Federal approval of a "female Viagra" made headlines last year, but few women have gotten it, a news report says.
The drug, Addyi (flibanserin), won U.S. Food and Drug Administration approval in August, but only 1,000 prescriptions for the pill were filled during its first two months on the market. By comparison, about 500,000 men landed Viagra prescriptions during that drug’s first month of sales in 1998, according to the
Pittsburgh Post-Gazette.
The drug is the first medication designed to target sexual dysfunction in women, but interest in it has cooled due to federal restrictions and studies that showed it provided limited success, the report quotes analysts as saying.
"Women are just smarter than the drug company thought," said Beth A. Prairie, a midlife-gynecology specialist at West Penn Hospital in Pittsburgh, told the paper. The medication has proven “very expensive and not very effective,” she added.
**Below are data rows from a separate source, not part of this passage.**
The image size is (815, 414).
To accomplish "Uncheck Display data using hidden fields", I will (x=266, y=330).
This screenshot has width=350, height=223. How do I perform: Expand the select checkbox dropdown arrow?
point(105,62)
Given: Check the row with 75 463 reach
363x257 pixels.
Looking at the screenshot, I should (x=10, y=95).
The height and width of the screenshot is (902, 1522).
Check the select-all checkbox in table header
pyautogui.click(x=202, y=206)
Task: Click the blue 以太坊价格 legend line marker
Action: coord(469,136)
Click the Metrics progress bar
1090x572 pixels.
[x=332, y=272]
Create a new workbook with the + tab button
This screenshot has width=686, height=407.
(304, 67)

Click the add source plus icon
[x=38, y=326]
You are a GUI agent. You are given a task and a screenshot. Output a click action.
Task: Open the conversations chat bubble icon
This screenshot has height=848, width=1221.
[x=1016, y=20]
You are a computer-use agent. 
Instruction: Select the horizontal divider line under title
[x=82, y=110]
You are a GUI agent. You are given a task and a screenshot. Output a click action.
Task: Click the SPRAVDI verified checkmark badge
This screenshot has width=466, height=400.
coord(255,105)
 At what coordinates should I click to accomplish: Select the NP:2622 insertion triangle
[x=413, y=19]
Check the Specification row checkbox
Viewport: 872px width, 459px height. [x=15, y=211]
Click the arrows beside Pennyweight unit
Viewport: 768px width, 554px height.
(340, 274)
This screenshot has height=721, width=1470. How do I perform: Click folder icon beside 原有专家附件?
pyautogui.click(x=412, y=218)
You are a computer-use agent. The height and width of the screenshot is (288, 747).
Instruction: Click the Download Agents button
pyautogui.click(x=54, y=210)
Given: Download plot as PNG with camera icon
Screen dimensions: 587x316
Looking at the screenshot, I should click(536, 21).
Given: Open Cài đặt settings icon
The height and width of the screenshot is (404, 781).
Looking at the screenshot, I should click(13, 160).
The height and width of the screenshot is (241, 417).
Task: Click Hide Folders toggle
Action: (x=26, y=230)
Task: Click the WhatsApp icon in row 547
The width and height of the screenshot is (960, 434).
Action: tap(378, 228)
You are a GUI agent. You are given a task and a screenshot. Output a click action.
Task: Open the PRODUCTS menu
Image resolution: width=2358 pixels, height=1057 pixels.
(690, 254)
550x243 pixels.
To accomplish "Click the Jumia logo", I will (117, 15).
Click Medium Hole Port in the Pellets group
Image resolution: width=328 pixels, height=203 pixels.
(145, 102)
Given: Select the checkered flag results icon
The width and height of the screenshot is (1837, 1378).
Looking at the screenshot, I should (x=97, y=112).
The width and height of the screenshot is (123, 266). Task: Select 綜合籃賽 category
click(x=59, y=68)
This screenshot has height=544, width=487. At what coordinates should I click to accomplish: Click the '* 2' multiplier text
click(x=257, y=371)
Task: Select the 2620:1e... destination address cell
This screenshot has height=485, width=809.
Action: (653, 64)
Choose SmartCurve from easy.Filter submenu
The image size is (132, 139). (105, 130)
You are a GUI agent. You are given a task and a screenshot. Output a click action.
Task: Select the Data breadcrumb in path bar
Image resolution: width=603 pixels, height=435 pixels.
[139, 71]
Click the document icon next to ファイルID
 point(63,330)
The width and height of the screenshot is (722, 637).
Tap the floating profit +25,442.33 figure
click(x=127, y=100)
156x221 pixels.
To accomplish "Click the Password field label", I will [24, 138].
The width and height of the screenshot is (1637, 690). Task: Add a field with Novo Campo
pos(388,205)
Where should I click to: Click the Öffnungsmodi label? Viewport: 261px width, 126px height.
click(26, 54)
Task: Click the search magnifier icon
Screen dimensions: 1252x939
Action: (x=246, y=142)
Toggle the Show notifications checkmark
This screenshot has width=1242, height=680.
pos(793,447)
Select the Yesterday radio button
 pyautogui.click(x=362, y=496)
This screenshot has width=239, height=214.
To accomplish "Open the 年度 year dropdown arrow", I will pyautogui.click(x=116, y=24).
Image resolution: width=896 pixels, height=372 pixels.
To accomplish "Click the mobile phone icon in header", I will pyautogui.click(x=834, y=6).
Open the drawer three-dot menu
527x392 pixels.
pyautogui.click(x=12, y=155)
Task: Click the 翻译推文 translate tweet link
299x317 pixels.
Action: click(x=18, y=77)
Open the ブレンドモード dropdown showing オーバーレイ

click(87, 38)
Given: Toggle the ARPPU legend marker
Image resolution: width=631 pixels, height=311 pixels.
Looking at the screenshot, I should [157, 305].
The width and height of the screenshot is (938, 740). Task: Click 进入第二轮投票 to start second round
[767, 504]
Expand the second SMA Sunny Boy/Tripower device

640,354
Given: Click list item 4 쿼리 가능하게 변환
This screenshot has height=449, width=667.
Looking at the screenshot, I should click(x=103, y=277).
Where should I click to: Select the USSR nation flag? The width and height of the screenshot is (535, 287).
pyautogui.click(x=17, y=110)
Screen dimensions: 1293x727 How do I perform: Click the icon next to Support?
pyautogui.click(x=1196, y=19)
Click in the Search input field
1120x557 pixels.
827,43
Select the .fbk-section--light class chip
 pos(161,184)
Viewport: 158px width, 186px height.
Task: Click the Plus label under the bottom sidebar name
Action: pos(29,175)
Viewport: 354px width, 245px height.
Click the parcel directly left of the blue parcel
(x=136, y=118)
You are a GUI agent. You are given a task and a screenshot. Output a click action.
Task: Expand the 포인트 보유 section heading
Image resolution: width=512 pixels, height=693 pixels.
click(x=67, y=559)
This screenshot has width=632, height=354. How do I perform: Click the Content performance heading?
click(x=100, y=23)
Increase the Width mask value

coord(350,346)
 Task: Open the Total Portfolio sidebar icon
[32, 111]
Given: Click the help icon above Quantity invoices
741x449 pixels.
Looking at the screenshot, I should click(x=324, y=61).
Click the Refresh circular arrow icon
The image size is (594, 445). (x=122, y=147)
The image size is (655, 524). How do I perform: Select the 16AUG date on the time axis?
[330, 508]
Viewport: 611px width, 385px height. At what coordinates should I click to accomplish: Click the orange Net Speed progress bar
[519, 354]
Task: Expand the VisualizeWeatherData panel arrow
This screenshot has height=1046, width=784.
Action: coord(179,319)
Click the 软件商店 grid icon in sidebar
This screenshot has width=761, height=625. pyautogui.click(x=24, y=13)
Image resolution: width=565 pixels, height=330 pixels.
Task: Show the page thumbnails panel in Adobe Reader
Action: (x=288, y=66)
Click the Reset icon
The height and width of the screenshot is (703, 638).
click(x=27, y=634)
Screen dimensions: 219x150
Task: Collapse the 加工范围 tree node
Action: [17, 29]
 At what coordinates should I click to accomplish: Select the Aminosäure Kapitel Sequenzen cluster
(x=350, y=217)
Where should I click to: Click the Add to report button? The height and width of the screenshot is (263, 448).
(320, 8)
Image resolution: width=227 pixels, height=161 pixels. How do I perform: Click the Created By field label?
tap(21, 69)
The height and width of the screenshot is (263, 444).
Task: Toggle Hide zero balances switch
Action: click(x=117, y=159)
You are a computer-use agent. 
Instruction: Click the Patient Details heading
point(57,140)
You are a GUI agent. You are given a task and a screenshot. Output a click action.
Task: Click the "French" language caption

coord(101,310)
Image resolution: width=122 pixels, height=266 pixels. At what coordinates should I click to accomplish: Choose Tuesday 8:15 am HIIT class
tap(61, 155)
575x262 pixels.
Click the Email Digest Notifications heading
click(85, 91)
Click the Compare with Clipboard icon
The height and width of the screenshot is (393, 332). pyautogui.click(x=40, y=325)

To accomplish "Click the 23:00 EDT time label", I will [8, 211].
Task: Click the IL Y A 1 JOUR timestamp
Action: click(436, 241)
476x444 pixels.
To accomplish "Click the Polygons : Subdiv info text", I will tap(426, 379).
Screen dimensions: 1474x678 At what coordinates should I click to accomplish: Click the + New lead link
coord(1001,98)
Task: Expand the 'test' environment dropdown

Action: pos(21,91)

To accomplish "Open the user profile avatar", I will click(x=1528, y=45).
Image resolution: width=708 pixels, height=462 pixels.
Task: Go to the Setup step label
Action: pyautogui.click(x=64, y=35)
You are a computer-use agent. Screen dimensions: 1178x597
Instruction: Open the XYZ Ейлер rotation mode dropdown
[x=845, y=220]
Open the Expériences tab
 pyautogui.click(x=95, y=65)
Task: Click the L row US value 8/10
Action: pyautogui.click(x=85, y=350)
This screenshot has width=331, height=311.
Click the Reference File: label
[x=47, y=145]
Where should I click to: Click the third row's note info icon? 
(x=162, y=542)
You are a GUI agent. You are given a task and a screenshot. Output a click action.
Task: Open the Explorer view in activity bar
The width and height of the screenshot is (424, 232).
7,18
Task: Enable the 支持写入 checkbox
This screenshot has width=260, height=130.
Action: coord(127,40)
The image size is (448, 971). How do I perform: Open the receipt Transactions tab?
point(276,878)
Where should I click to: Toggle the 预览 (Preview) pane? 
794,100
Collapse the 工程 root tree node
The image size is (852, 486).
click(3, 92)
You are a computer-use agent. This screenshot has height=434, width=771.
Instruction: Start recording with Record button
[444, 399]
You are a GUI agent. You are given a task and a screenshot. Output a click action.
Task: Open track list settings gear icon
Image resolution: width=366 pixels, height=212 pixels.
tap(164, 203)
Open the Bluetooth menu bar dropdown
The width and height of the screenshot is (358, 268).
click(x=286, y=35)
Viagra is marketed at men who experience erectile dysfunction, which numbers in the millions, while Addyi is approved for women with hypoactive sexual desire disorder, or HSDD, a libido-diminishing condition that affects up to 10 percent of women in the U.S., about only half of which the drug would help, its manufacturer has said.
Also, unlike Viagra, the FDA requires pharmacies and physicians to receive special certification before supplying the drug, whose side effects can include nausea and drowsiness, the article noted.